What happens when, Kubernetes edition

(github.com)

168 points | by hyzyla 1480 days ago

4 comments

  • jonfw 1479 days ago
    I'd be really interested to see one of these trace all the way through a typical micro service application.

    I.E. Exactly where does my initial http request go, how does the front-end make it out, how does the front-end reach the back-end, how does that data make it out

    How are the DNS names being resolved, that sort of stuff.

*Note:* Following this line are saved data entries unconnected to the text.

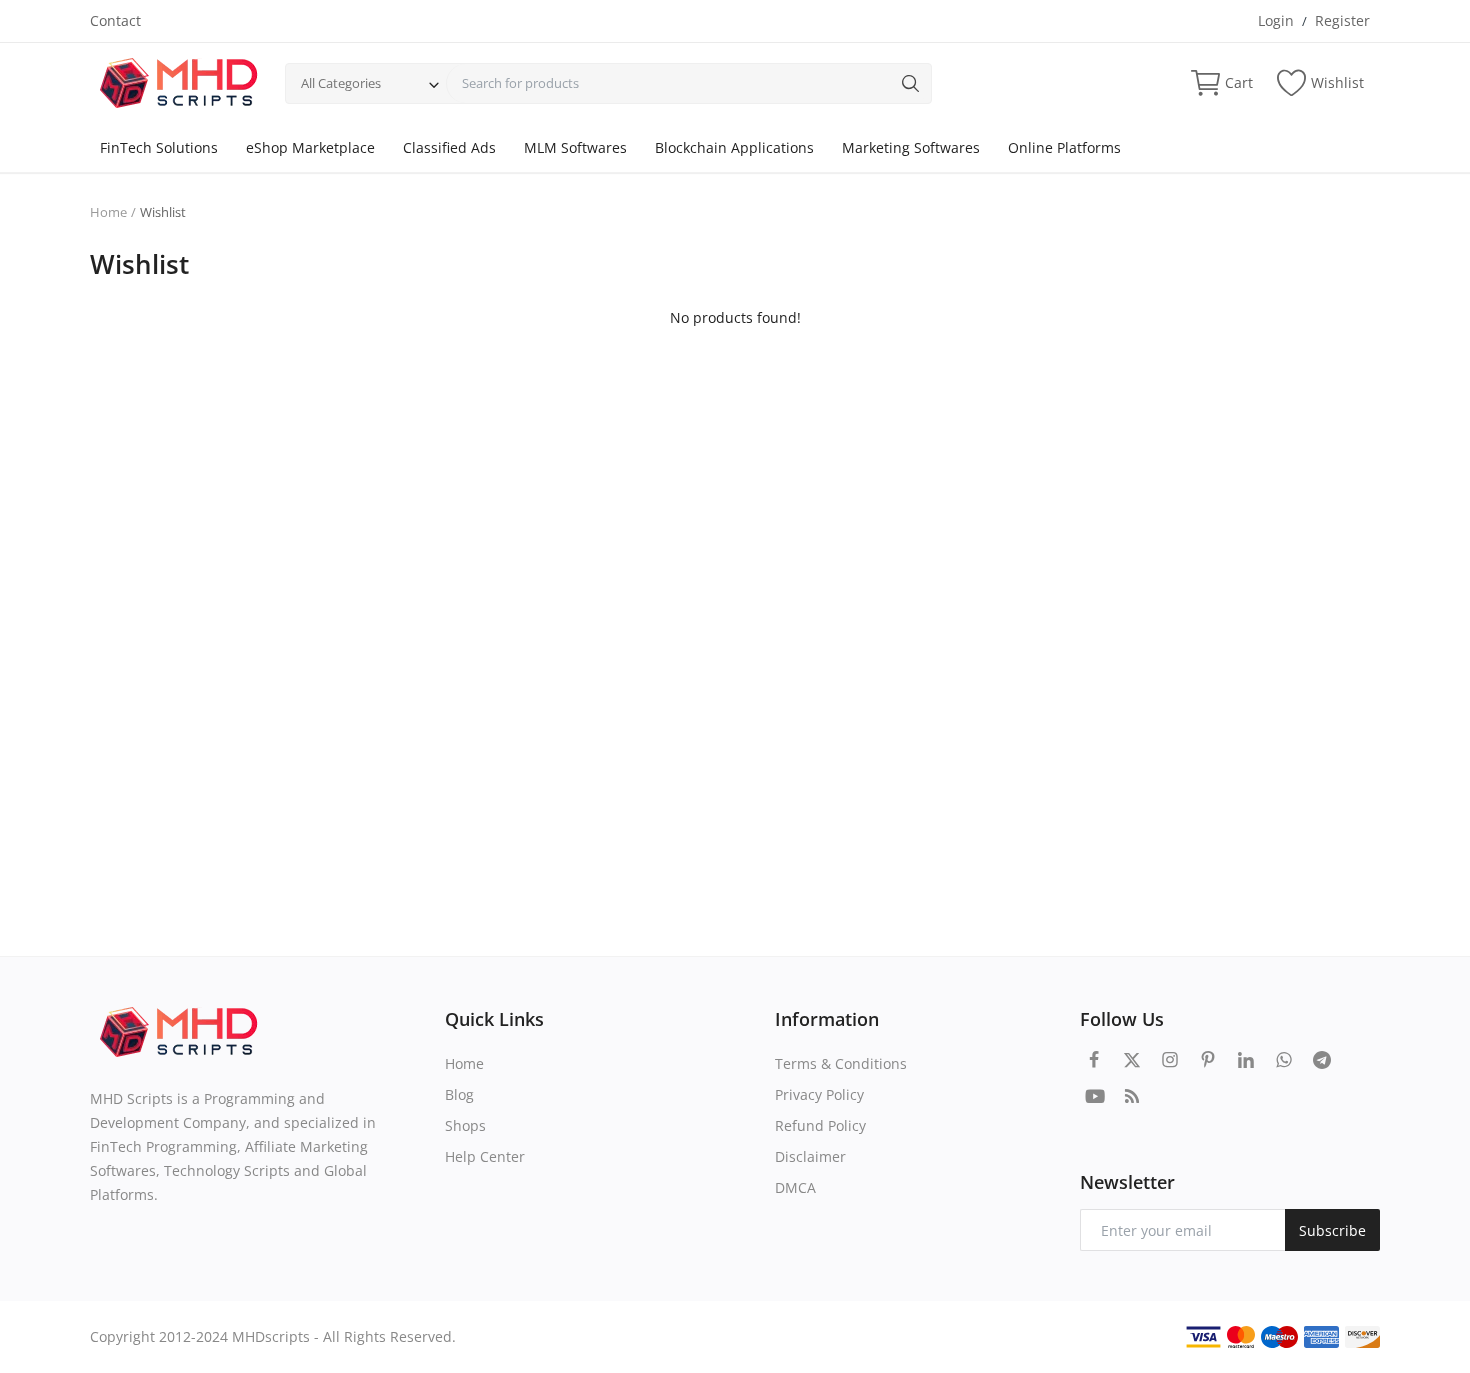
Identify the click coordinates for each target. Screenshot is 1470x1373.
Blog (459, 1094)
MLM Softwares (575, 147)
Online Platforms (1064, 147)
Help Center (485, 1156)
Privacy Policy (819, 1094)
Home (108, 212)
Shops (465, 1125)
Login (1276, 20)
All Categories (341, 83)
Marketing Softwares (911, 147)
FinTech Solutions (159, 147)
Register (1342, 20)
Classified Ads (449, 147)
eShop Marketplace (310, 147)
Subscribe (1332, 1230)
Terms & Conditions (841, 1063)
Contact (115, 20)
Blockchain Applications (734, 147)
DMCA (795, 1187)
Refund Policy (820, 1125)
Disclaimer (810, 1156)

    I've been using Kubernetes (or openshift) for a while and I still don't fully understand all of the mechanics related to serving client requests end to end

    • guywhocodes 1479 days ago
      I wonder what would be necessary to get this in Jaeger
  • ahnick 1479 days ago
    This couldn't come at a better time for me. Being able to step through the "magic" of Kubernetes is very instructional. thanks!
  • johnmarcus 1479 days ago
    This is a great way explain kubernetes. I'm a veteran user and I'm finding it delightful to read. Consider selling an e-book :)
    • hyzyla 1479 days ago
      For me this article was a base for understanding other articles about k8s. I agree with you that the author should create an e-book from this.
  • devit 1479 days ago
    Seems to be missing any mention of how this whole process is resilient to killing the apiserver or kubelet at any point in the process (it is resilient to that, right...?).
    • wernerb 1479 days ago
      The API server is stateless and should be loadbalanced. The kubelet should be set to restart on failure and is not resilient. It keeps trying to connect to your API server and update its status if it can't it will keep retrying. The controller manager will remove the node after X minutes of no response.
      • wernerb 1479 days ago
        I should mention that the kubelet is plenty resilient for what it does. If at some point kubelet can connect again it will rejoin the cluster.